▸ **TASK TO CARRY OUT**:
Your answer is the lines below, exactly, from the one that contains "Der Applejünger (736, 2451)" through the one that contains "Registrieren (324, 2331)", both included.

▸ **RECORD EXTRACTS**:
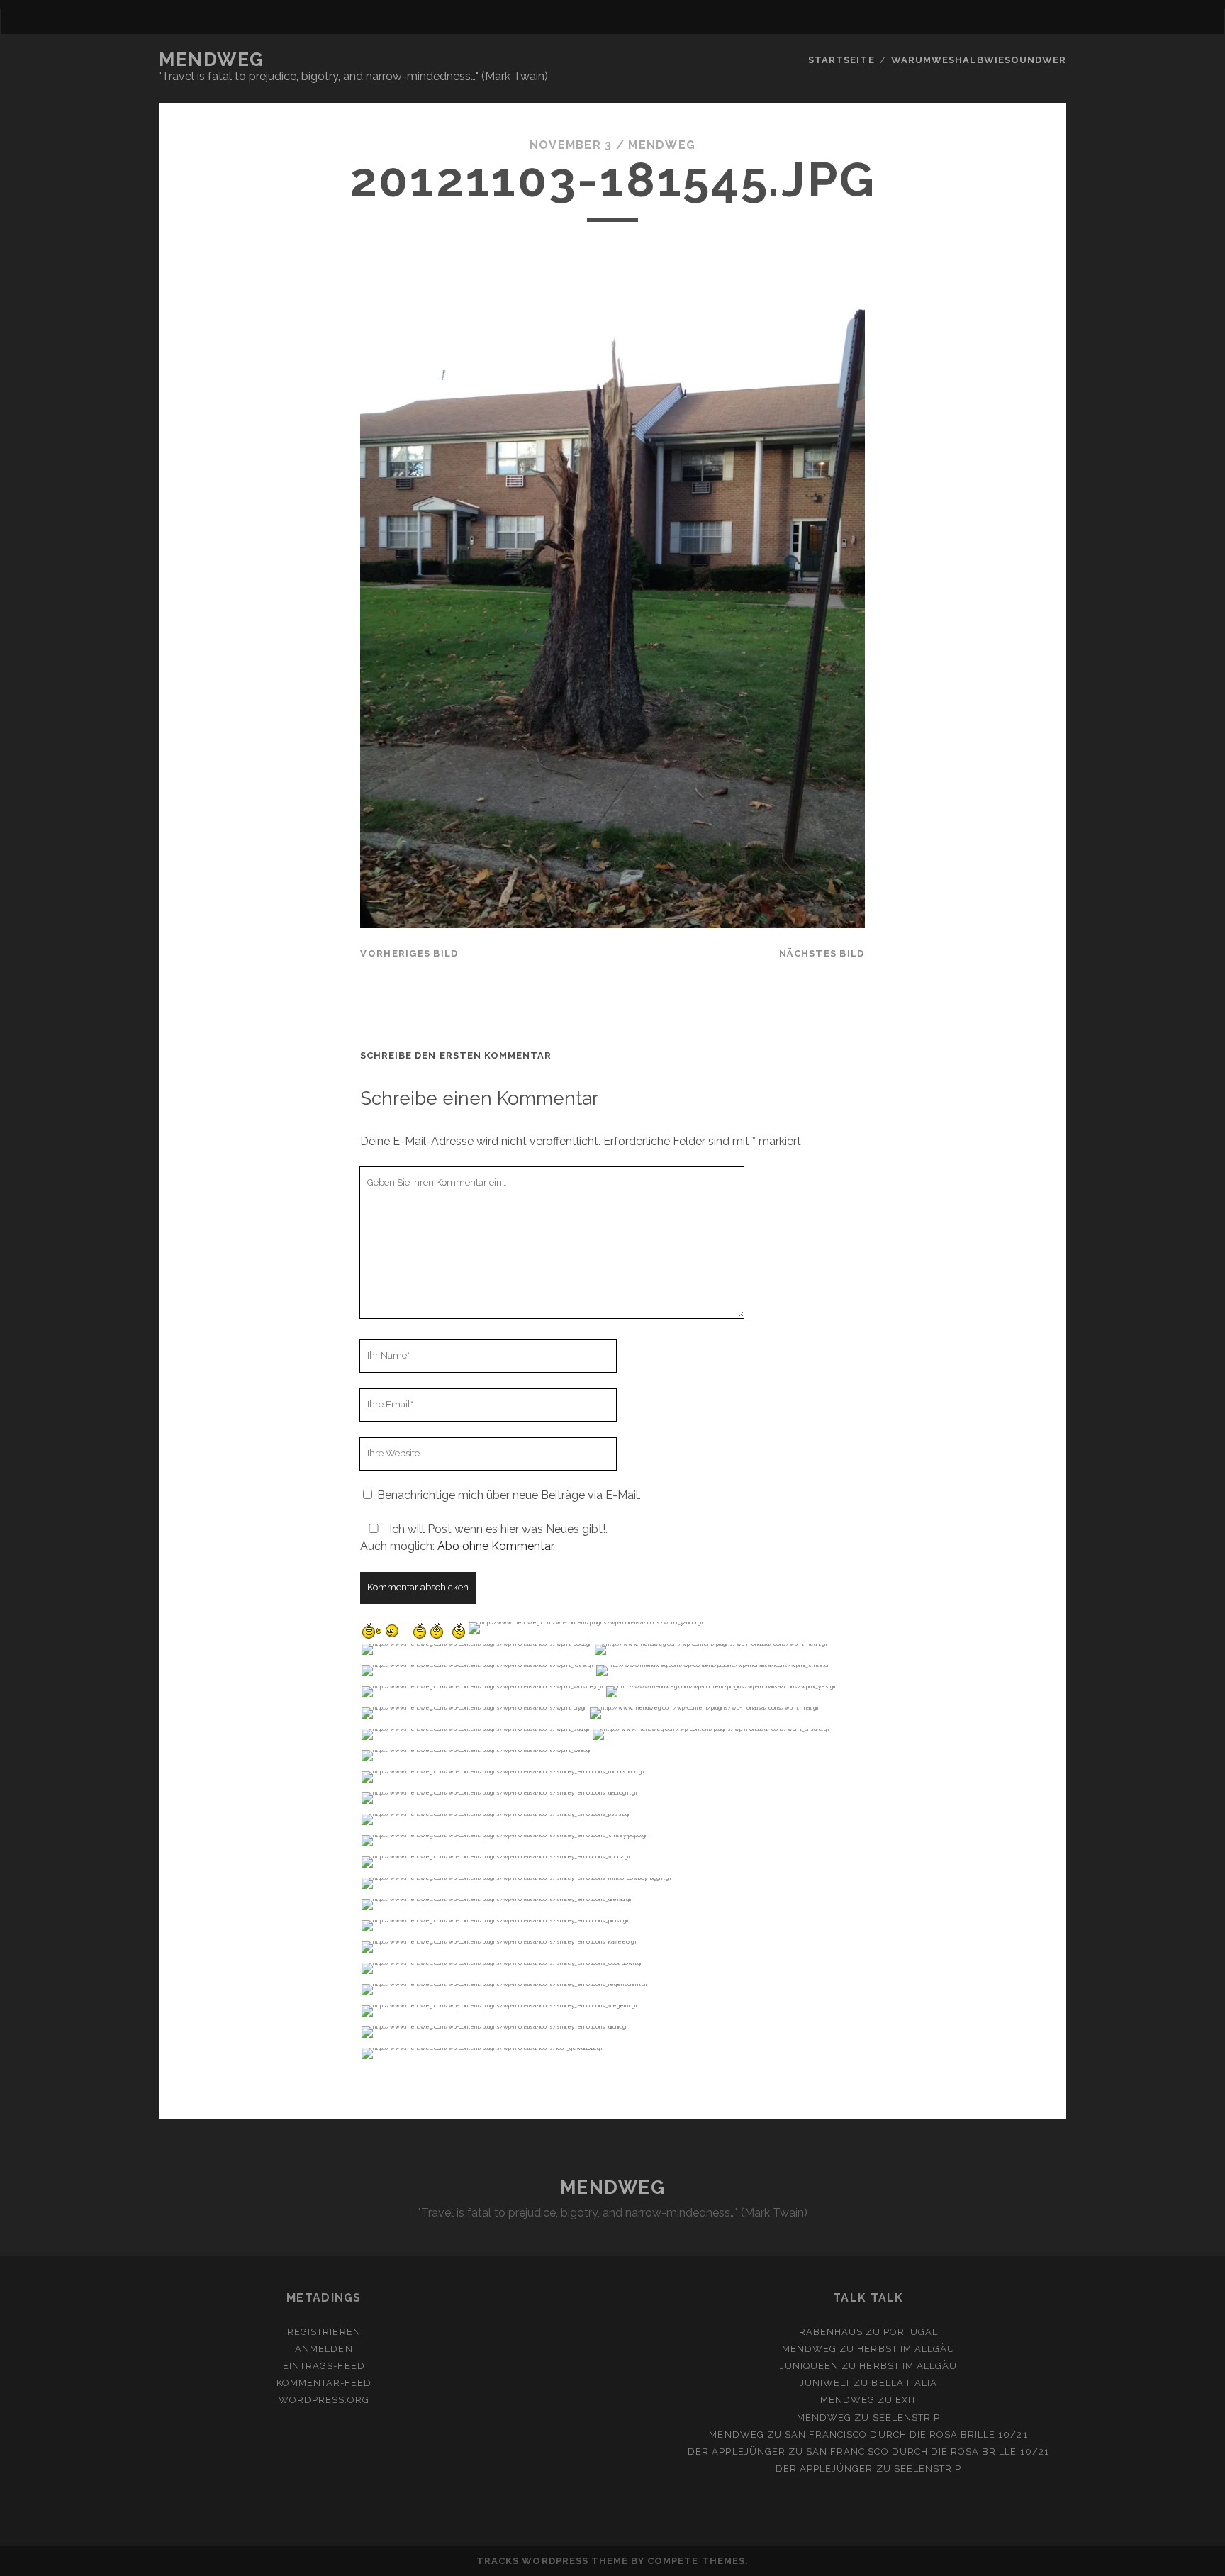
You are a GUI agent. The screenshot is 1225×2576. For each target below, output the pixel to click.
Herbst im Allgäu (906, 2348)
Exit (906, 2399)
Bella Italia (904, 2382)
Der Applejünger (736, 2451)
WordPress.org (324, 2399)
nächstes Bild (822, 953)
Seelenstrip (906, 2417)
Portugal (910, 2331)
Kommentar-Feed (324, 2382)
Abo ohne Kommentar (495, 1546)
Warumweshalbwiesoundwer (978, 60)
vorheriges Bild (409, 953)
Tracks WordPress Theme (552, 2560)
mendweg (661, 145)
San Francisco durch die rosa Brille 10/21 (906, 2434)
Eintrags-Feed (324, 2365)
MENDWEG (211, 59)
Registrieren (324, 2331)
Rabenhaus (831, 2331)
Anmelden (323, 2348)
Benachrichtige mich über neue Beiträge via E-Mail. (509, 1495)
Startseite (841, 60)
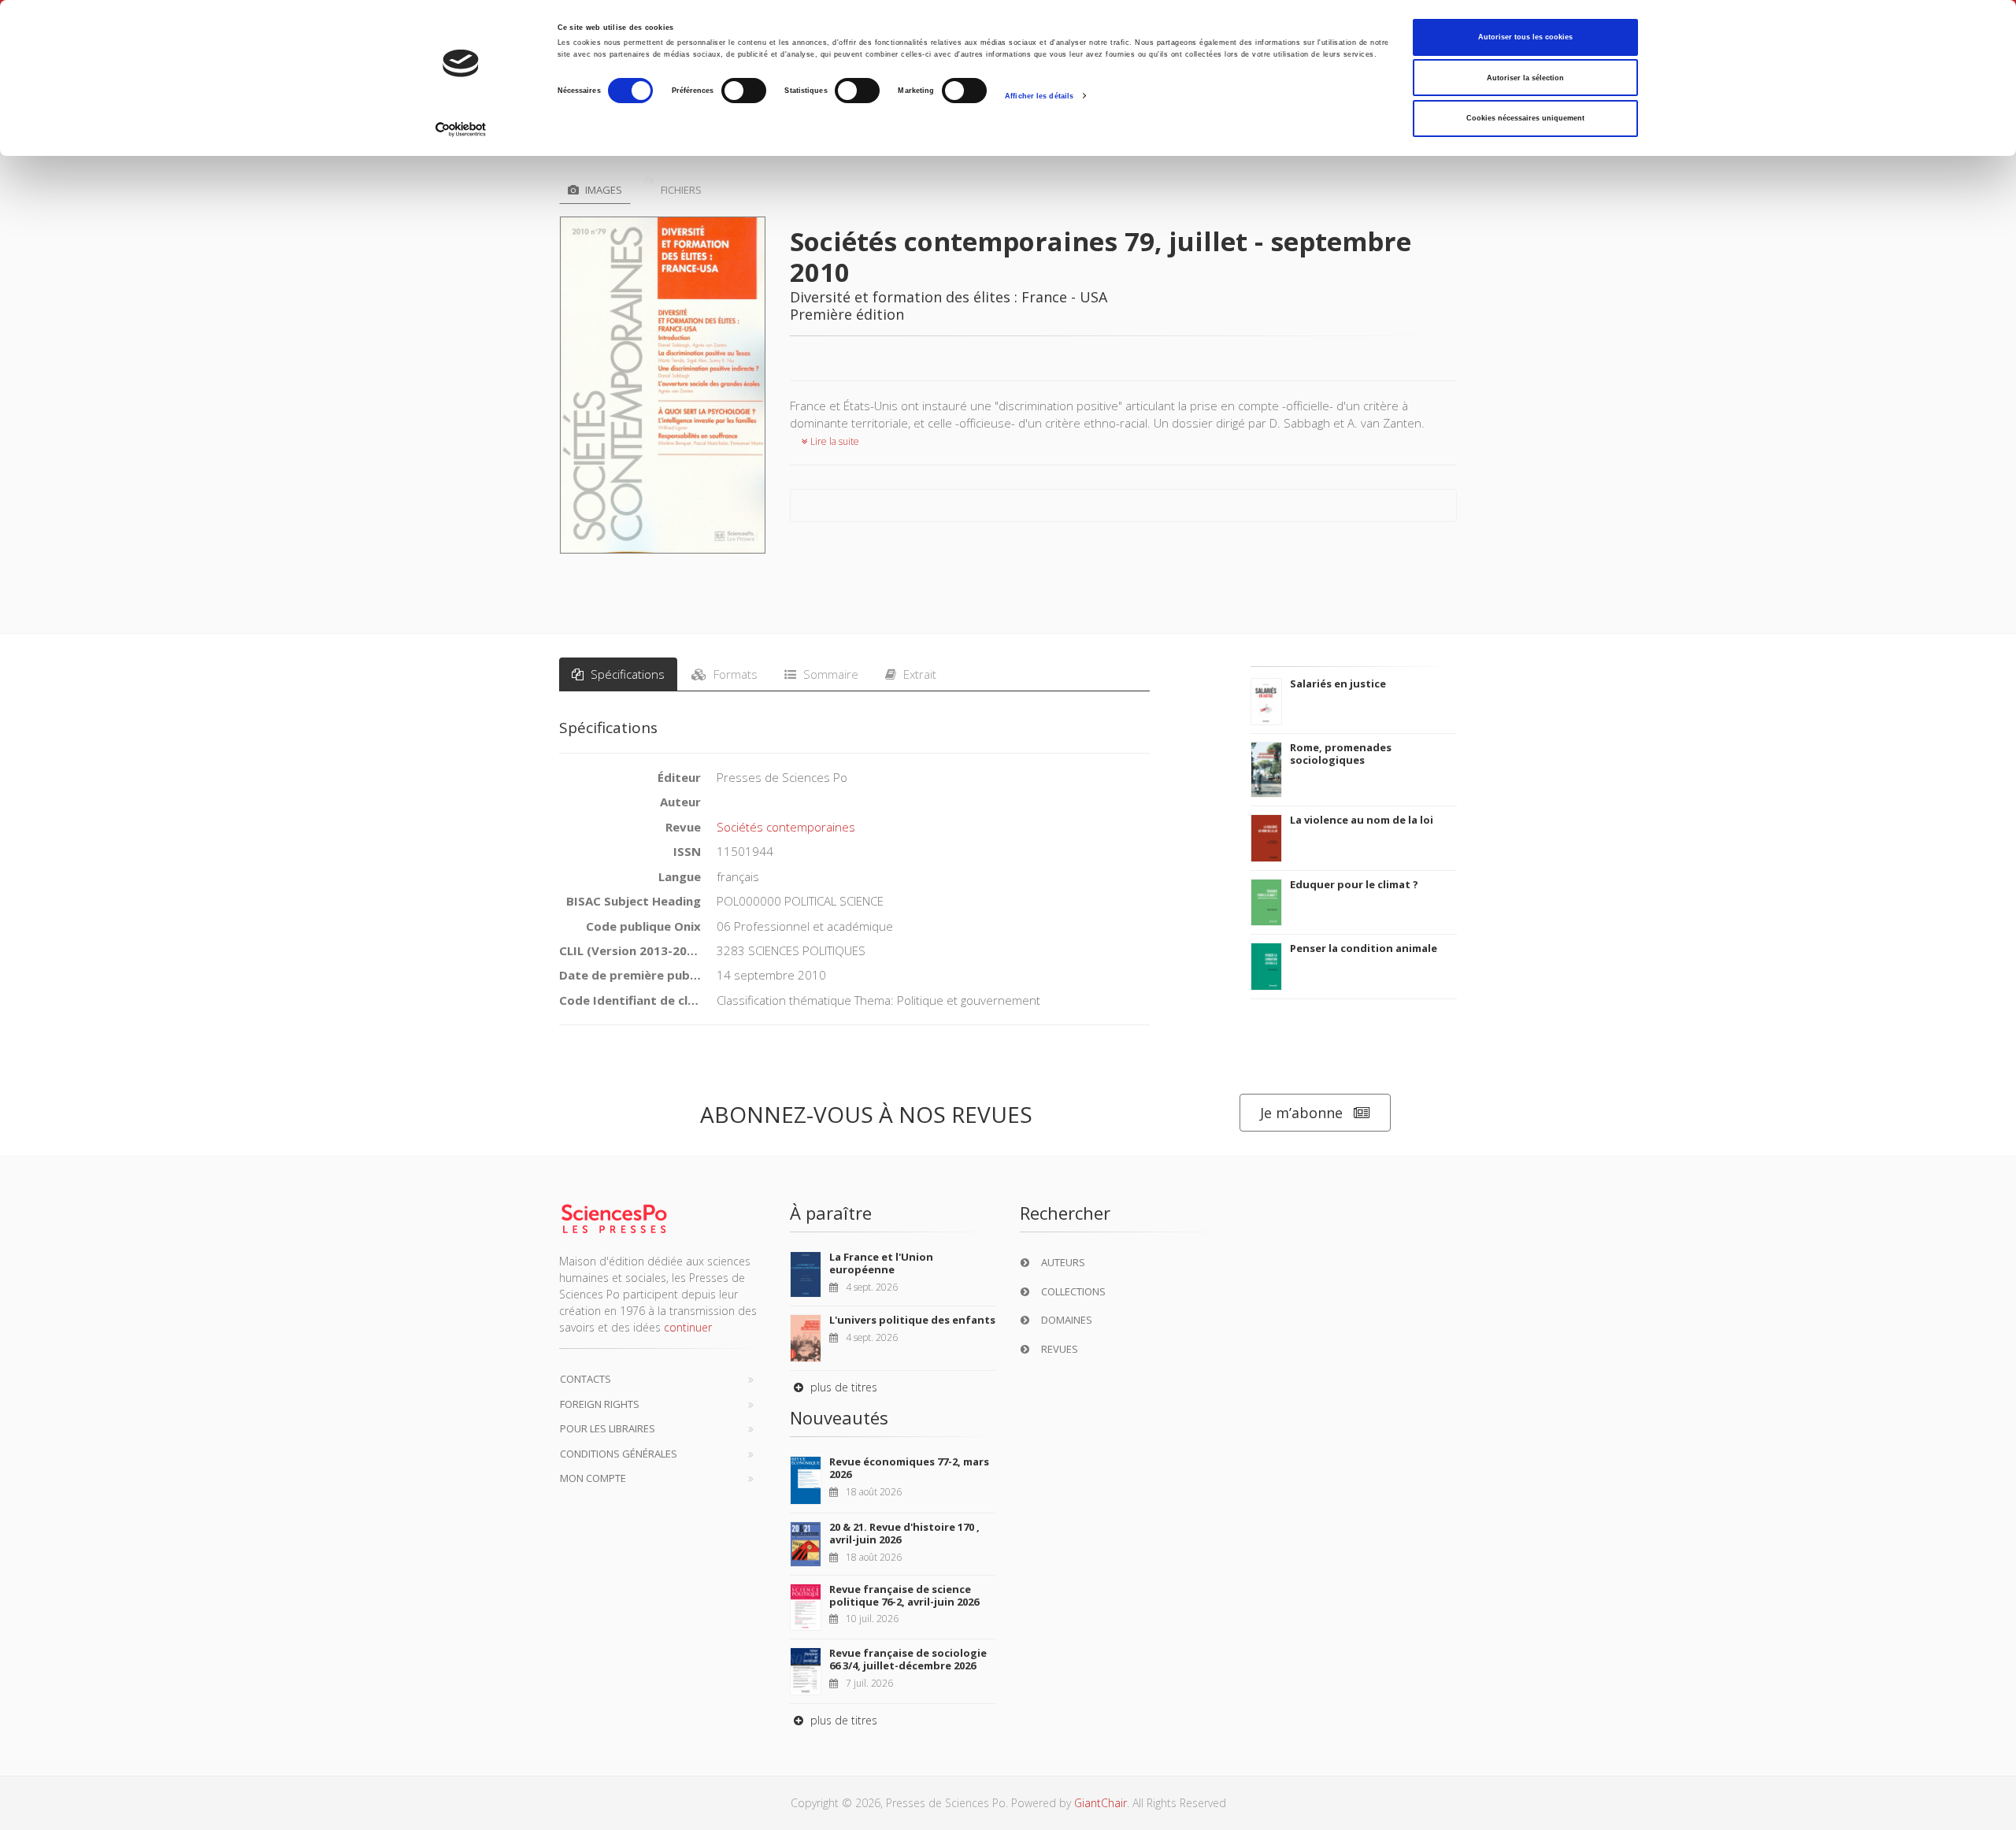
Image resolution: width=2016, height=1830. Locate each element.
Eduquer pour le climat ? (1354, 884)
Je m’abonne (1301, 1112)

▸ **ANSWER SECTION**:
Der Applejünger (736, 2451)
WordPress.org (324, 2399)
nächstes Bild (822, 953)
Seelenstrip (906, 2417)
Portugal (910, 2331)
Kommentar-Feed (324, 2382)
Abo ohne Kommentar (495, 1546)
Warumweshalbwiesoundwer (978, 60)
vorheriges Bild (409, 953)
Tracks WordPress Theme (552, 2560)
mendweg (661, 145)
San Francisco durch die rosa Brille 10/21 (906, 2434)
Eintrags-Feed (324, 2365)
MENDWEG (211, 59)
Registrieren (324, 2331)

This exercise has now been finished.